### [Work instruction]
The records below are to be transcribed exactly, with the pictures removed.
━━━━━━━━
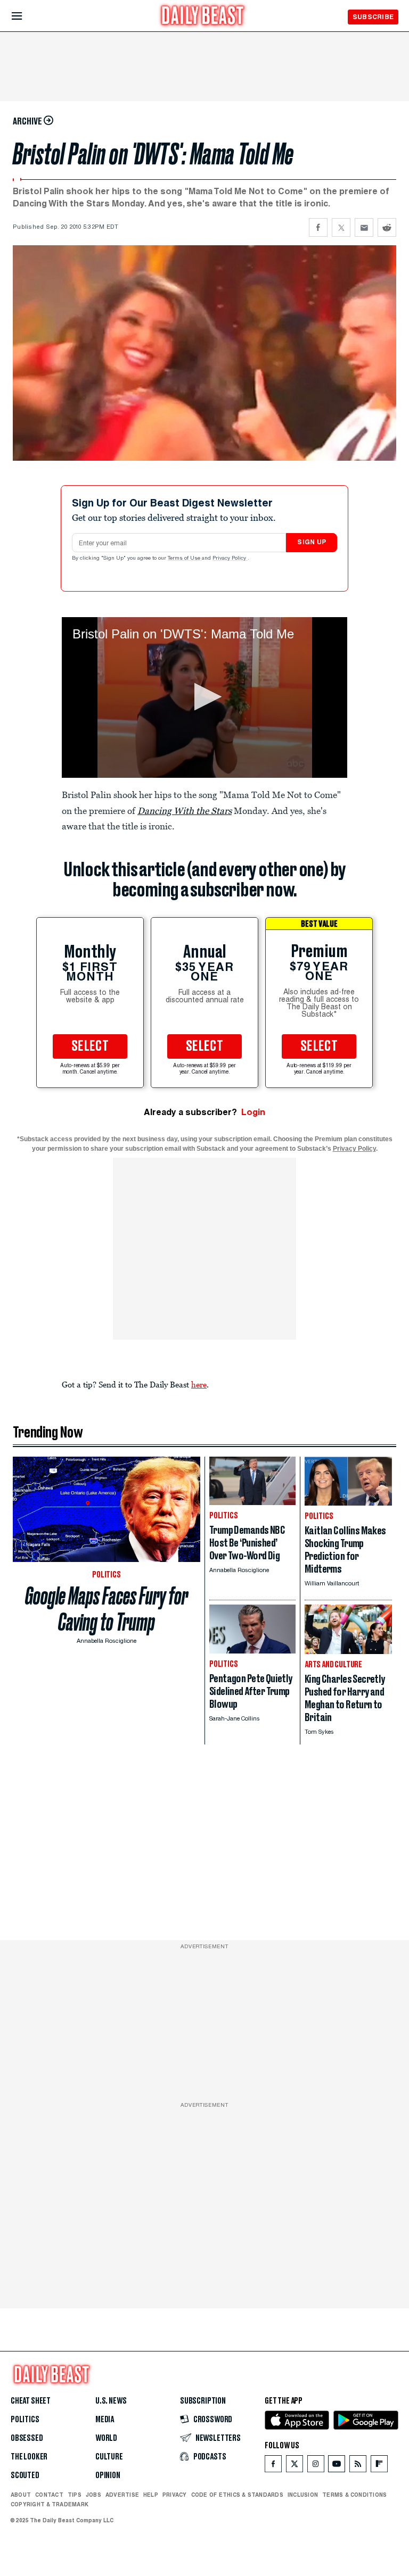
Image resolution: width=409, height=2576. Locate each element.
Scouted (25, 2475)
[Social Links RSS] (357, 2466)
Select (90, 1046)
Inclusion (303, 2494)
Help (150, 2494)
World (106, 2438)
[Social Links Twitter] (294, 2466)
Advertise (122, 2494)
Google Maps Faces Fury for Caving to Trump (106, 1609)
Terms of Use (185, 558)
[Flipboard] (379, 2466)
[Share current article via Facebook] (318, 227)
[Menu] (26, 16)
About (21, 2494)
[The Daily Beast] (203, 16)
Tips (74, 2494)
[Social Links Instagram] (315, 2466)
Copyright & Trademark (49, 2504)
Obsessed (27, 2438)
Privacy (174, 2494)
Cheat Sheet (31, 2401)
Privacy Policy (230, 558)
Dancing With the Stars (184, 810)
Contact (49, 2494)
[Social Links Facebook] (273, 2466)
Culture (109, 2457)
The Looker (29, 2457)
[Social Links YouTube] (336, 2466)
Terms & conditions (354, 2494)
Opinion (107, 2475)
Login (253, 1112)
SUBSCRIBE (373, 17)
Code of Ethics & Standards (237, 2494)
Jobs (93, 2494)
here (199, 1384)
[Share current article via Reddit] (387, 227)
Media (104, 2419)
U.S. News (110, 2401)
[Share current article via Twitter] (341, 227)
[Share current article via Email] (364, 227)
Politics (25, 2419)
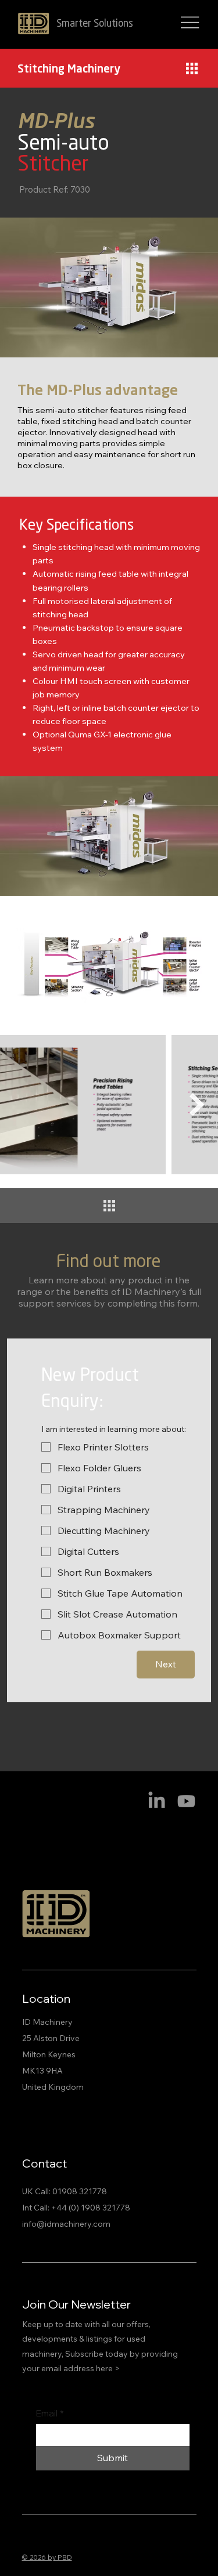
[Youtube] (186, 1801)
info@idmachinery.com (66, 2224)
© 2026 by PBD (47, 2557)
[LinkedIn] (156, 1801)
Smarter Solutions (94, 23)
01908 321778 (79, 2191)
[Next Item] (197, 1104)
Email (50, 2413)
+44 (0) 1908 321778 (90, 2207)
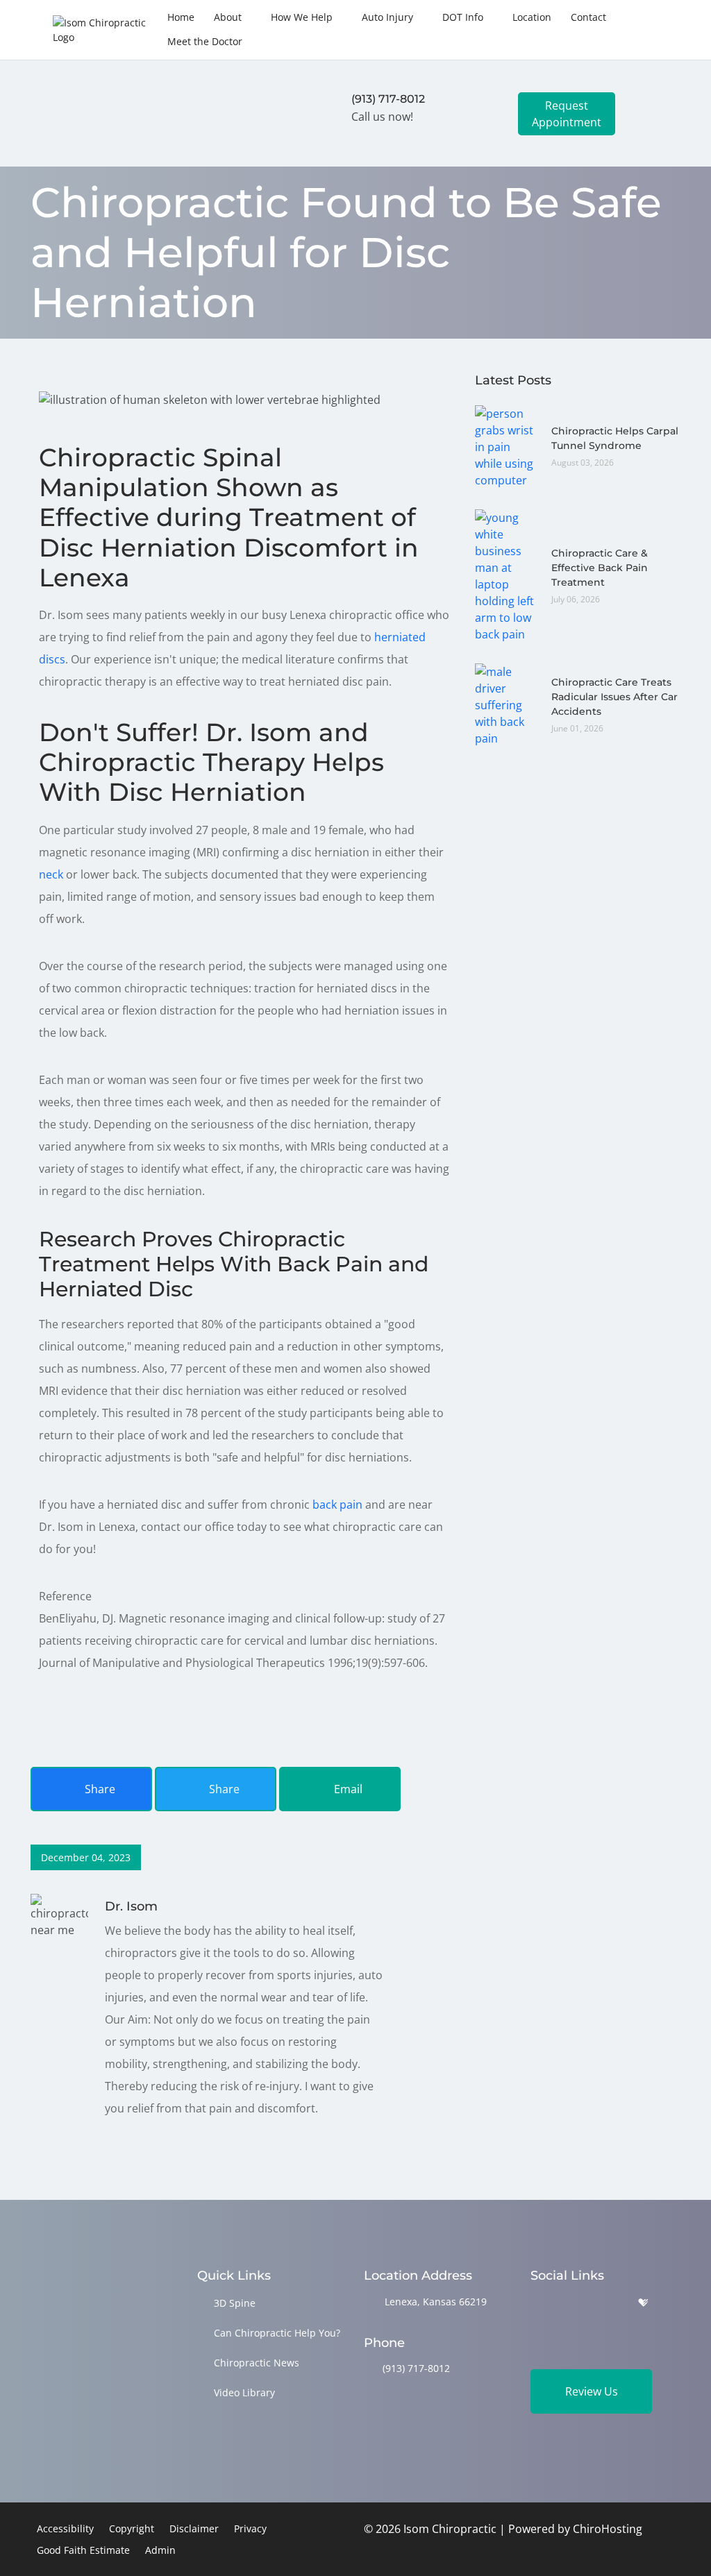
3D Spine (235, 2303)
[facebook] (573, 2303)
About (228, 17)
━━━━━━━━
### [Answer to this problem]
Image resolution: width=409, height=2576. Locate each element.
Scouted (25, 2475)
[Social Links RSS] (357, 2466)
Select (90, 1046)
Inclusion (303, 2494)
Help (150, 2494)
World (106, 2438)
[Social Links Twitter] (294, 2466)
Advertise (122, 2494)
Google Maps Faces Fury for Caving to Trump (106, 1609)
Terms of Use (185, 558)
[Flipboard] (379, 2466)
[Share current article via Facebook] (318, 227)
[Menu] (26, 16)
About (21, 2494)
[The Daily Beast] (203, 16)
Tips (74, 2494)
[Social Links Instagram] (315, 2466)
Copyright & Trademark (49, 2504)
Obsessed (27, 2438)
Privacy (174, 2494)
Cheat Sheet (31, 2401)
Privacy Policy (230, 558)
Dancing With the Stars (184, 810)
Contact (49, 2494)
[Social Links Facebook] (273, 2466)
Culture (109, 2457)
The Looker (29, 2457)
[Social Links YouTube] (336, 2466)
Terms & conditions (354, 2494)
Opinion (107, 2475)
Login (253, 1112)
SUBSCRIBE (373, 17)
Code of Ethics & Standards (237, 2494)
Jobs (93, 2494)
here (199, 1384)
[Share current article via Reddit] (387, 227)
Media (104, 2419)
U.S. News (110, 2401)
[Share current article via Twitter] (341, 227)
[Share current article via Email] (364, 227)
Politics (25, 2419)
[Youtube] (186, 1801)
info@idmachinery.com (66, 2224)
© 2026 by PBD (47, 2557)
[LinkedIn] (156, 1801)
Smarter Solutions (94, 23)
01908 321778 (79, 2191)
[Next Item] (197, 1104)
Email (50, 2413)
+44 (0) 1908 321778 (90, 2207)
3D Spine (235, 2303)
[facebook] (573, 2303)
About (228, 17)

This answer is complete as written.